Two Liberal MPs said they opposed the bill because they believed life began at conception and not at 20 weeks (or 400 grams) as the bill had determined.
Chris Spence, formerly a One Nation member and now Liberal MP for The Entrance, introduced the bill in August after the Christian-right MLC Fred Nile failed to get support for a similar bill in the Legislative Council.
Before the vote on November 21, the bill was again debated.
NSW Premier Barry O’Farrell said he would only support it if MPs supported an amendment by Mark Speakman, Liberal MP for Cronulla. Speakman’s amendment purported to “clarify” that there would be no new level of criminality or sentencing imposed.
This proved to be the fig leaf the bill’s movers needed to persuade wavering MPs concerned about the bill’s potential to further restrict women’s reproductive rights — in particular late-term abortions — which are rare and increasingly harder for women to access.
Greens MP Jamie Parker, independent MP Alex Greenwich and Labor MP Carmel Tebbutt spoke against the Speakman amendment, reminding MPs that abortion is still a crime in NSW.
Greens MLC Mehreen Faruqi said on November 1 that if the Speakman amendment was not about imposing tougher sentencing for those charged with grievous bodily harm “then it was clearly about introducing the notion of ‘foetal personhood’”.
“The overriding danger of this bill, regardless of amendment, is that if legislated, anti-abortion groups can point to its precedence to bring criminal charges against women and their doctors in the procurement of otherwise legal abortions,” Faruqi said.

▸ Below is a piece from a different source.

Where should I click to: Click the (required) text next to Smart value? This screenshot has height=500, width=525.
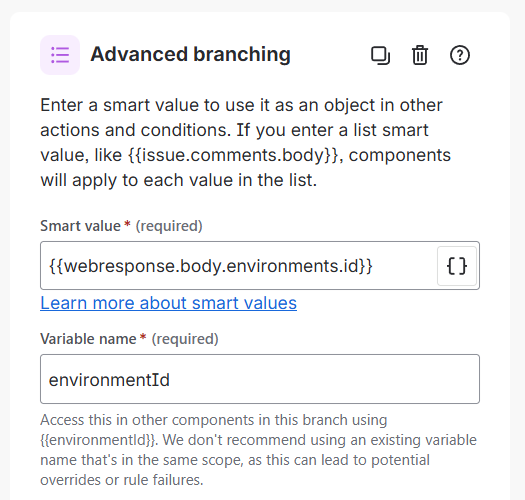click(x=169, y=226)
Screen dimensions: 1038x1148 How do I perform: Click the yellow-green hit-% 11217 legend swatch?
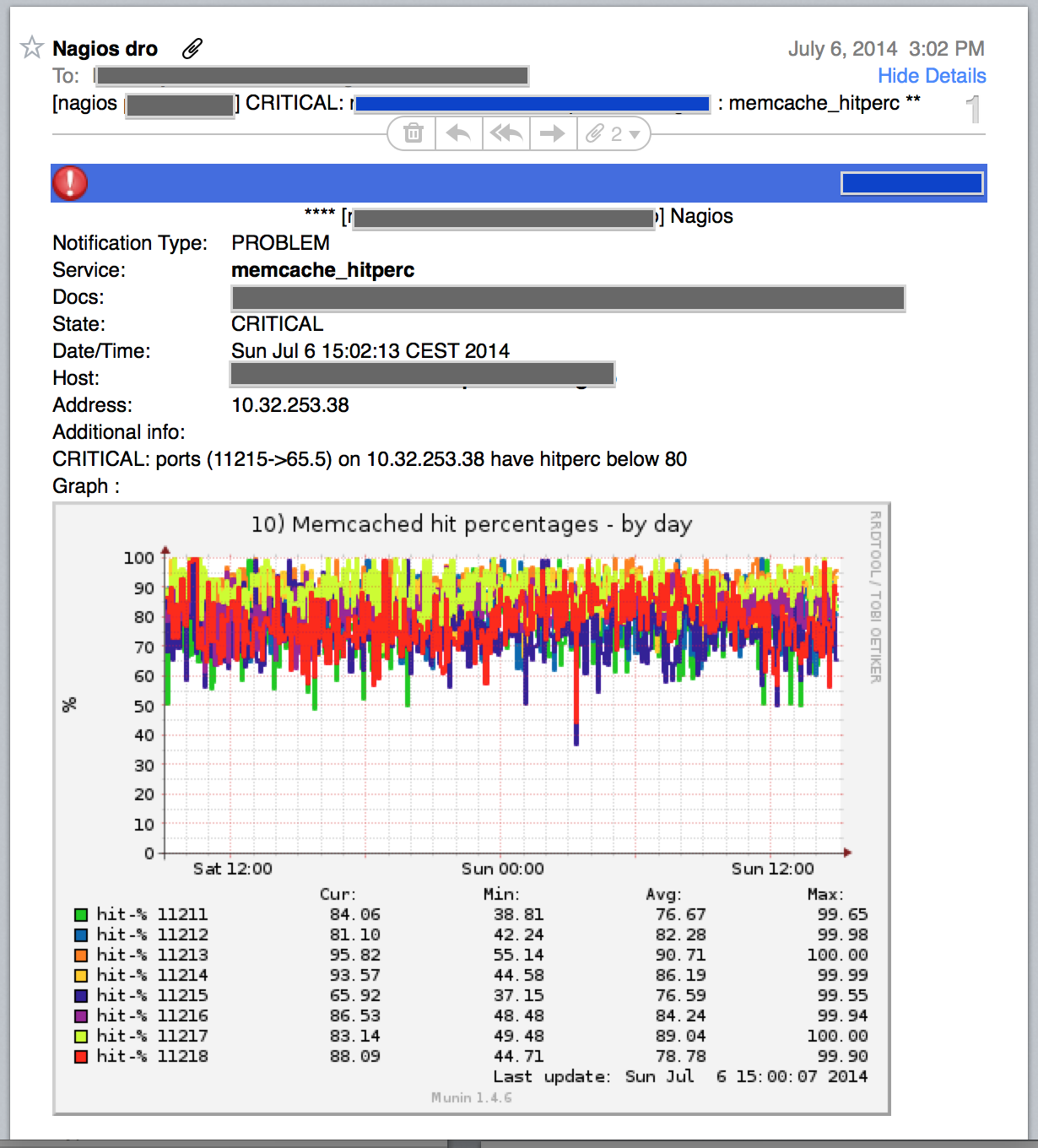click(81, 1037)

Greenwich said the Speakman amendment did “nothing to alleviate peak health and legal groups’ concerns that the bill provides personhood to a foetus, giving it rights that could be at odds with a pregnant woman’s”.
“If there were no risks to safe and legal abortions, the bill would not be subject to a conscience vote. Instead it would have been introduced by the Attorney General with briefings available.”
Many MPs have pointed out that “foetal personhood” would be a hugely significant change from common law, which recognises that life begins at birth.
Women’s rights groups are worried that a law giving foetuses personhood rights will open up the potential for the prosecution of 100 or so women each year who seek late-term abortions — including, possibly, by the foetus that they are carrying.
The Speakman amendment passed with 68 in favor and 21 against.
The bill will go to the NSW Legislative Council in early 2014 where it will be introduced by Nile.
Supporters of women’s right to choose are adamant that NSW will not become the first state jurisdiction in Australia to give legal rights to foetuses.
They are determined to continue the campaign against this bill becoming law as well as campaigning for NSW to follow Tasmania’s lead and remove abortion from the criminal code.
Abortion is a health issue. While it remains under the Crimes Act, women are not free to make the most personal of decisions about their lives.
For decades women have been told — mainly by the Labor Party — they should not “rock the boat” and campaign to get abortion out of the Crimes Act because “that could make abortion access more difficult”.
We’re now at a critical point. If Spence’s bill — which purports to support grieving parents — becomes law, abortion rights will become even more precarious than they already are.
It is way past time to treat abortion as a health issue — and that means a mass campaign to get it out of the criminal code.
As Van Badham said, writing in the Guardian on November 22, “A likely reduction in available abortion services could be the sly intention of the exercise [Spence’s bill]. Make no mistake: it's not a coincidence that those who design these bills are most often those already associated with anti-abortion beliefs.”